Competitively Speaking, Think Abundance

There are currently over 269,000 open shops on Etsy and, I’m proud to say, one of those belongs to me. I’m Lisa Jacobs of the Energy Shop—a spirited little spot where I sell mostly bracelets. Jewelry is a crowded market on Etsy, but I’ve made over 800 sales this year.

When I wrote my first post for the Etsy community forum about making 450 sales in my first three months of business, I shared all of my secrets and asked that readers remember that I am not the competition. I told the community, “I am always your friend. We have neighboring shops and we help each other, whether you realize it or not.”
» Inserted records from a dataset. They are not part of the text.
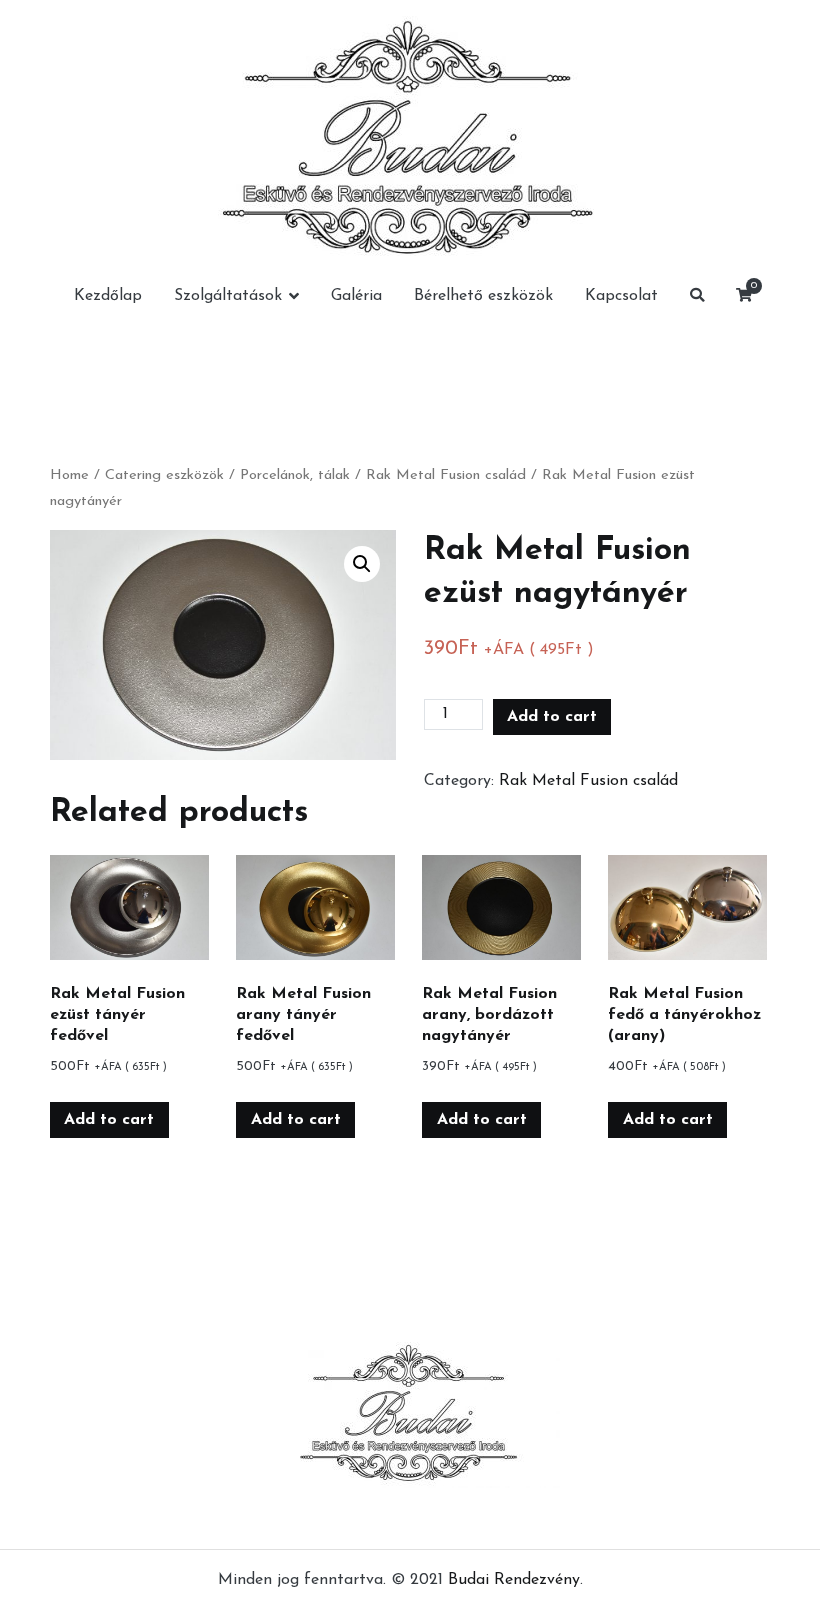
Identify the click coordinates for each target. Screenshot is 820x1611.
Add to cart (552, 717)
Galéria (356, 296)
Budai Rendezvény (514, 1580)
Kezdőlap (108, 296)
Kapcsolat (621, 296)
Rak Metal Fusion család (446, 475)
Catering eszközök (164, 475)
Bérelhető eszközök (483, 296)
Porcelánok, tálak (295, 475)
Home (69, 475)
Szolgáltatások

When I wrote that post, I was using Facebook advertising to attract new customers, many of whom joined Etsy when they visited my shop for the first time. I saw my Facebook ads as a way to help my business and the selling community I was a part of. However, that logic sparked a debate between me and a reader who wondered: if I’m not trying to “outsell the competition” then why do I advertise in the first place?

If you and I were both shop owners at a local mall, and I advertised to draw people to my store, you would benefit. All Etsy sellers are my neighbors, and if someone comes to my door, it just so happens to be right next to yours. I don’t want to take your sales, but I do want to make sales. I told the reader, “To me, that’s like saying if you and I were fishing the ocean for dinner, we’re competing with each other. I don’t see it that way. I see it as both of us pulling from the bounty of the ocean.”

This is where we must be careful in business: erase those thoughts of scarcity. Ignore the reptilian-side of your brain that tries to shout, “If they have, I’ll have not!” I keep book author, Louise Hay’s lovely voice on my iPod and in my ear, and this topic reminds me of her saying that every thought we choose to think is an affirmation. When you say, “There’s only so much to go around,” that’s an affirmation, but a negative one, based on fear and lack.

As we are all human, we all are capable of that sudden jolt of envy when we see the high sales and huge success of another. What I try to do is transform that scarcity thought from envy to admiration. Do you realize that small business magazines, like Inc., are doing articles on Etsy sellers, like Ashley G and Drew, who are reporting six figure salaries with their handmade craft? SIX FIGURES! With nothing but the most respectful admiration, I shout, “Yes, please! That’s for me! Hallelujah!” By keeping my creative juices positive and forward-moving, I work toward success.

Imagine this: If you could figure out how to tell everyone in the entire world about your product right now, and then weed out the people who were interested from the people who were not, you would never be able to keep up with the demand from those who were interested. Not by yourself, anyway.

Here’s a new thought for the New Year: change your affirmations in a direction that leads you away from competitive, scarcity thinking and toward that sea of interested people. If you take one thing from this article, I hope it will be this quote from Wayne Dyer: “Abundance is scooped from abundance, and abundance remains.” That’s Universal thinking, and to that I say, “Yes, please!”